PPGKEMENAG.ID — Kepolisian menindak tegas pengemudi truk trailer yang kedapatan melawan arah di Jalan Cakung-Cilincing, Jakarta Utara. Penilangan ini dilakukan setelah aksi berbahaya tersebut terekam dalam sebuah video dan menjadi viral di media sosial.
Video yang diunggah oleh akun Instagram @ilhampriyanto itu memperlihatkan dua unit truk trailer nekat melaju berlawanan arah. Dalam rekaman, pengunggah video sempat mencoba mengingatkan para pengemudi, namun teguran tersebut sama sekali tidak dihiraukan. Kedua sopir truk tetap melaju melawan arus, membahayakan pengguna jalan lain yang melintas.
Menanggapi kejadian tersebut, Kepala Satuan Lalu Lintas (Kasat Lantas) Polres Metro Jakarta Utara, Kompol Ridha Poetera Aditya, memastikan bahwa pihak kepolisian telah mengambil tindakan tegas. Polisi langsung mencari dan menindak pelaku pelanggaran.
“Pengemudi dan truk yang melawan arah tersebut sudah ditilang,” ucap Ridha pada Jumat (8/5/2026).
Ridha juga mengirimkan bukti foto yang menunjukkan truk dan pengemudi yang identik dengan video viral tersebut saat sedang diberikan sanksi tilang oleh petugas di lapangan.
Sorotan Pakar: Pembiaran dan Mentalitas Pengemudi
Fenomena truk yang sering melawan arah ini turut mendapat perhatian dari Training Director Safety Defensive Consultant Indonesia (SDCI), Sony Susmana.
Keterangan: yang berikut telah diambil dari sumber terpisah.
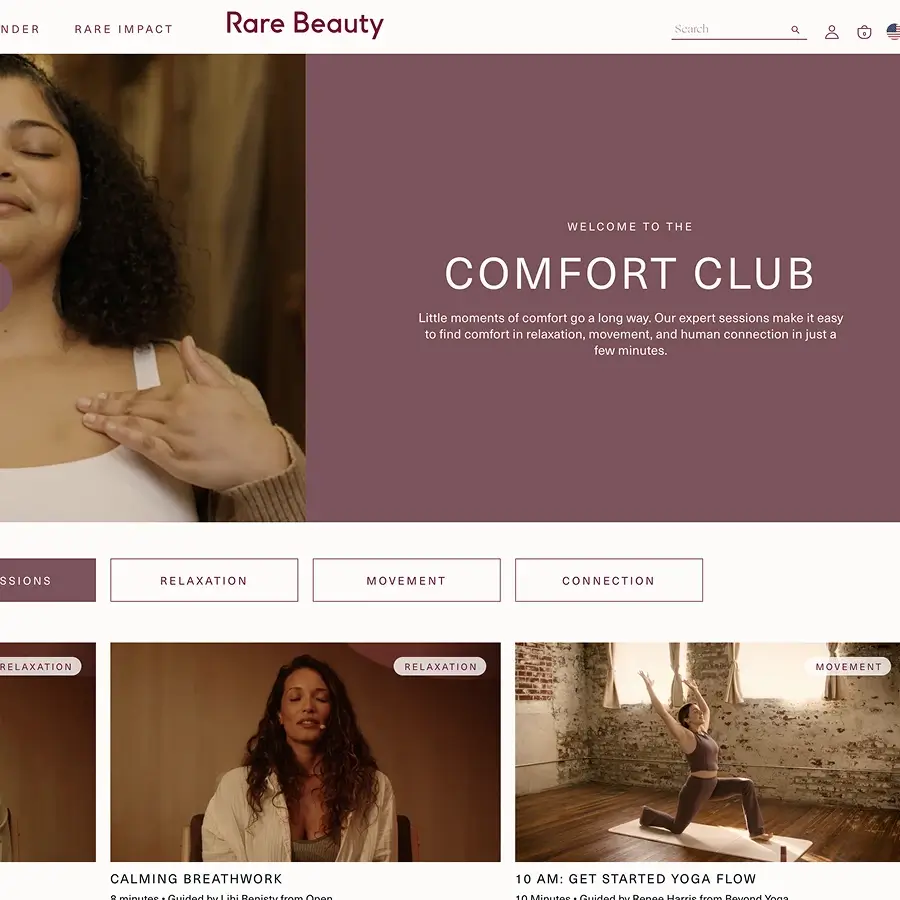This screenshot has width=900, height=900.
Task: Select the Connection filter tab
Action: [608, 580]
Ia menjelaskan bahwa ada faktor pembiaran dari aparat penegak hukum yang membuat perilaku ini menjadi kebiasaan buruk yang terus berulang di jalan raya.
“Kita tahu level pengemudi truk di Indonesia secara mental dan attitude masih di bawah standar. Mindset mereka, kalau bisa gampang kenapa harus susah, walaupun harus melanggar aturan dan membahayakan. Sampai kapan pun mereka tidak akan peduli kalau belum kena batunya,” kata Sony.
Sony menambahkan, ketegasan petugas di lapangan adalah kunci utama untuk membangun budaya tertib berlalu lintas. Menurutnya, jika pelanggaran kecil terus dibiarkan, para pengemudi akan merasa hal tersebut adalah tindakan yang lumrah dan tidak perlu dikoreksi.
“Masalahnya cuma itu, pembiaran terhadap pelanggar lalu lintas. Budaya berlalu lintas kita lemah karena pengetahuan dan perilaku tidak pernah terdidik dengan benar,” ujar Sony.